Task prompt:
All of the entries need to be set down exactly as they read.

>>>>>

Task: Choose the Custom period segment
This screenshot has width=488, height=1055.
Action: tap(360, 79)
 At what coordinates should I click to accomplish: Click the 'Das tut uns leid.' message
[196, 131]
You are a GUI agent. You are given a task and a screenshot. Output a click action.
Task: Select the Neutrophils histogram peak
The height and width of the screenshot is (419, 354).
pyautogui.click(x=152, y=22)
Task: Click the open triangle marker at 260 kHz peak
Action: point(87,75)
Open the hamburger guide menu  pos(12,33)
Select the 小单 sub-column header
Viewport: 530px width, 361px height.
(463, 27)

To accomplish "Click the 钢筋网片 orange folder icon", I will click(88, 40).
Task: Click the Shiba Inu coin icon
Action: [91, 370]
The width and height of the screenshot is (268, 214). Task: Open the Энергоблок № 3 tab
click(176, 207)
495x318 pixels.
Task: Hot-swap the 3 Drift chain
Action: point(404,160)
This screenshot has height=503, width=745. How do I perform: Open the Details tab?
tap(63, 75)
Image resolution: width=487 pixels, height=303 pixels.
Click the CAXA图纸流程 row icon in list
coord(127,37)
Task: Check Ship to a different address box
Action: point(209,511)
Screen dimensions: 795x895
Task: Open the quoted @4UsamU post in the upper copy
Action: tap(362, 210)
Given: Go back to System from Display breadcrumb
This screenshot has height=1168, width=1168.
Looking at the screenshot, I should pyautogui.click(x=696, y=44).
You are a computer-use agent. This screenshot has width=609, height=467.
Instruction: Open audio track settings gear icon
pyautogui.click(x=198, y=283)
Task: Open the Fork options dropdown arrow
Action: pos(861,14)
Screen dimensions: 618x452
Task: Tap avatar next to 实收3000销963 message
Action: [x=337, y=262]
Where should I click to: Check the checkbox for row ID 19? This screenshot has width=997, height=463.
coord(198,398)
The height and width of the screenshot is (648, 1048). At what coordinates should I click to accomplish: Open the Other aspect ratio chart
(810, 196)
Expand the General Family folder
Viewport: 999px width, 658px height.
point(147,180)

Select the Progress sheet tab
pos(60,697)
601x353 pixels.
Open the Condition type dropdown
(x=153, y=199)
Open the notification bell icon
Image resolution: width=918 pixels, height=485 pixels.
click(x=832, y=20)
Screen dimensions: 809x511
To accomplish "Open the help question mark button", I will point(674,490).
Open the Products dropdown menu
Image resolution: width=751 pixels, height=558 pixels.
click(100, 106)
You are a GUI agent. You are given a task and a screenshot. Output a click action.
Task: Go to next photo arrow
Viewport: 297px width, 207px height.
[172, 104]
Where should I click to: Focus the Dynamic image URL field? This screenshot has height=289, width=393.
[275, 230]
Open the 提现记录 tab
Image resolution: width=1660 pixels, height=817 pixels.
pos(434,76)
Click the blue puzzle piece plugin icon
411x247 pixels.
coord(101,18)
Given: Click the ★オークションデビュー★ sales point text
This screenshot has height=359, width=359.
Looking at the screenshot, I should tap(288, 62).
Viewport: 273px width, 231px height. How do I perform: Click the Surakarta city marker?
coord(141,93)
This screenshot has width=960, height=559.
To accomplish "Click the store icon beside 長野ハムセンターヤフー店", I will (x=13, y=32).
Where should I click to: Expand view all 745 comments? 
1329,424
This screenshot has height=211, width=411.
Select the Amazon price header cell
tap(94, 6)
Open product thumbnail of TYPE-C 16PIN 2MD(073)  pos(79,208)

<<<<<

Exercise solution:
Task: Choose the Custom period segment
This screenshot has width=488, height=1055.
Action: tap(360, 79)
 At what coordinates should I click to accomplish: Click the 'Das tut uns leid.' message
[196, 131]
You are a GUI agent. You are given a task and a screenshot. Output a click action.
Task: Select the Neutrophils histogram peak
The height and width of the screenshot is (419, 354).
pyautogui.click(x=152, y=22)
Task: Click the open triangle marker at 260 kHz peak
Action: point(87,75)
Open the hamburger guide menu  pos(12,33)
Select the 小单 sub-column header
Viewport: 530px width, 361px height.
(463, 27)

To accomplish "Click the 钢筋网片 orange folder icon", I will click(88, 40).
Task: Click the Shiba Inu coin icon
Action: [91, 370]
The width and height of the screenshot is (268, 214). Task: Open the Энергоблок № 3 tab
click(176, 207)
495x318 pixels.
Task: Hot-swap the 3 Drift chain
Action: point(404,160)
This screenshot has height=503, width=745. How do I perform: Open the Details tab?
tap(63, 75)
Image resolution: width=487 pixels, height=303 pixels.
Click the CAXA图纸流程 row icon in list
coord(127,37)
Task: Check Ship to a different address box
Action: point(209,511)
Screen dimensions: 795x895
Task: Open the quoted @4UsamU post in the upper copy
Action: tap(362, 210)
Given: Go back to System from Display breadcrumb
This screenshot has height=1168, width=1168.
Looking at the screenshot, I should pyautogui.click(x=696, y=44).
You are a computer-use agent. This screenshot has width=609, height=467.
Instruction: Open audio track settings gear icon
pyautogui.click(x=198, y=283)
Task: Open the Fork options dropdown arrow
Action: pos(861,14)
Screen dimensions: 618x452
Task: Tap avatar next to 实收3000销963 message
Action: [x=337, y=262]
Where should I click to: Check the checkbox for row ID 19? This screenshot has width=997, height=463.
coord(198,398)
The height and width of the screenshot is (648, 1048). At what coordinates should I click to accomplish: Open the Other aspect ratio chart
(810, 196)
Expand the General Family folder
Viewport: 999px width, 658px height.
point(147,180)

Select the Progress sheet tab
pos(60,697)
601x353 pixels.
Open the Condition type dropdown
(x=153, y=199)
Open the notification bell icon
Image resolution: width=918 pixels, height=485 pixels.
click(x=832, y=20)
Screen dimensions: 809x511
To accomplish "Open the help question mark button", I will point(674,490).
Open the Products dropdown menu
Image resolution: width=751 pixels, height=558 pixels.
click(100, 106)
You are a GUI agent. You are given a task and a screenshot. Output a click action.
Task: Go to next photo arrow
Viewport: 297px width, 207px height.
[172, 104]
Where should I click to: Focus the Dynamic image URL field? This screenshot has height=289, width=393.
[275, 230]
Open the 提现记录 tab
Image resolution: width=1660 pixels, height=817 pixels.
pos(434,76)
Click the blue puzzle piece plugin icon
411x247 pixels.
coord(101,18)
Given: Click the ★オークションデビュー★ sales point text
This screenshot has height=359, width=359.
Looking at the screenshot, I should tap(288, 62).
Viewport: 273px width, 231px height. How do I perform: Click the Surakarta city marker?
coord(141,93)
This screenshot has width=960, height=559.
To accomplish "Click the store icon beside 長野ハムセンターヤフー店", I will (x=13, y=32).
Where should I click to: Expand view all 745 comments? 
1329,424
This screenshot has height=211, width=411.
Select the Amazon price header cell
tap(94, 6)
Open product thumbnail of TYPE-C 16PIN 2MD(073)  pos(79,208)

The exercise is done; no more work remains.